Y existe una leyenda, genuinamente fantástica, probablemente de un origen milenario, que narra el episodio de un ñandú, esa ave parecida al avestruz aunque más pequeña, perseguida por pobladores australes. El animal, para evitar ser cazado, corría, corría, hasta que en el confín más extremo del sur un arco iris lo recogió, llevándolo a la bóveda celeste, en la que plantó sus patas, cuya impronta son las estrellas que forman La Cruz del Sur.

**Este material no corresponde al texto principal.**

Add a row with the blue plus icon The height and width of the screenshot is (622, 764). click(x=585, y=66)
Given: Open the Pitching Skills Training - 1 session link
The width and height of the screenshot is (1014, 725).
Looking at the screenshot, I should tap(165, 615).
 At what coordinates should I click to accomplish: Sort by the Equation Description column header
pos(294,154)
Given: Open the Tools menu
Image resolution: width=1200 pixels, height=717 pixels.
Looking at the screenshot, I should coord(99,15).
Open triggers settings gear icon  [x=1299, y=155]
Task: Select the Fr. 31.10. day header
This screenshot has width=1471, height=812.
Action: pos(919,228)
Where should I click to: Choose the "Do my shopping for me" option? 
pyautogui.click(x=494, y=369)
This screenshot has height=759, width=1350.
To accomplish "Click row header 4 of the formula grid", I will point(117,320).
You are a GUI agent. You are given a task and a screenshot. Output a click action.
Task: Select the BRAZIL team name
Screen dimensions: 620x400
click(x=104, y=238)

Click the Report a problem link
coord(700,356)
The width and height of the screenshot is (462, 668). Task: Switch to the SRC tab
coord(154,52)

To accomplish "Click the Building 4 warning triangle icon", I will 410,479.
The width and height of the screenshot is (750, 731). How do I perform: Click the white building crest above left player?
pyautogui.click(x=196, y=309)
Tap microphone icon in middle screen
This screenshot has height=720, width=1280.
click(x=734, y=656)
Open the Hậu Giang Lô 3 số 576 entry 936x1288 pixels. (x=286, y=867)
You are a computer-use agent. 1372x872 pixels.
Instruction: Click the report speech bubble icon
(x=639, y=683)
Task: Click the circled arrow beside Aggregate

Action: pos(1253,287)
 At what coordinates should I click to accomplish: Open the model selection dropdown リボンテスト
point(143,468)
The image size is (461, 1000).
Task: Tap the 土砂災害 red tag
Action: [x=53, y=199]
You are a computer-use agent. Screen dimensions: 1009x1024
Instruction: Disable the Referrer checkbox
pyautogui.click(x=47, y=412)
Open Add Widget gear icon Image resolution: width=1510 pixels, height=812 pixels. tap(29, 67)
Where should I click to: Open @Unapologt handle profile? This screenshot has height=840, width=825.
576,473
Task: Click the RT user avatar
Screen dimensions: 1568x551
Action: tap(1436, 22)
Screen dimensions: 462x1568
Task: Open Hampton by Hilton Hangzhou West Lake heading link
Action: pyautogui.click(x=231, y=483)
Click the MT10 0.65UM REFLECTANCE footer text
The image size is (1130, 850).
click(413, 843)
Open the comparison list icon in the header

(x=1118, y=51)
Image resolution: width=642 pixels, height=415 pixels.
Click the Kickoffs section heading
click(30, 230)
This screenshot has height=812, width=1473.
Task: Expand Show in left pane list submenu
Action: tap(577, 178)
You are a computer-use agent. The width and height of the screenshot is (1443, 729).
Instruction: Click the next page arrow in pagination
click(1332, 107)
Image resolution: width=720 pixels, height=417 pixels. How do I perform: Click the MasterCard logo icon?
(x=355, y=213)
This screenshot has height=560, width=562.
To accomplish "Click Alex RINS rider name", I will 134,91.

La imagen es no solo bella sino conmovedora, pero el recogimiento emotivo no le resta fuerza a una explicación que justifica el origen de un cuadro celeste que sedujo a Ptolomeo, cuya astronomía aprisionó la imaginación de humana durante catorce siglos, a Marco que Polo que, desplazándose hacia el extremo oriente, descubrió un mundo extraño para Europa, regresando para contar, a través de un escriba, lo que había visto,  y el mismo Dante que refiere en un pasaje del Purgatorio haber visto las cuatro estrellas que nadie vio, excepto la primera gente. Yo me quedo con la explicación precisa, musical y dulce, del poeta Santos Chocano, ¡Ah, los poetas lo explican todo y persuaden y disuaden!!!, que en sentidos versos sentenció:  

 

“Entonces, Dios, en las nocturnas horas,

tras el misterio de las tardes bellas,

una cruz dibujó con cuatro estrellas

en el lienzo en que pinta sus auroras”. 

 

Sin más, Humboldt y Bonpland desembarcaron. Superaron las arenas amarillas que cubrían la playa y se adentraron en un inmenso jardín de rosas dormidas. Se inició así la aventura del genuino descubrimiento de América, el primer diálogo intercontinental de saberes, y la gesta de reconocimiento de la vasta identidad americana, que maravillaría a Humboldt. Entonces, nacimos para el mundo; antes no éramos más que un apartado que existía y contaba para un Imperio.

 

Hernando López Visbal 

Abogado e historiador.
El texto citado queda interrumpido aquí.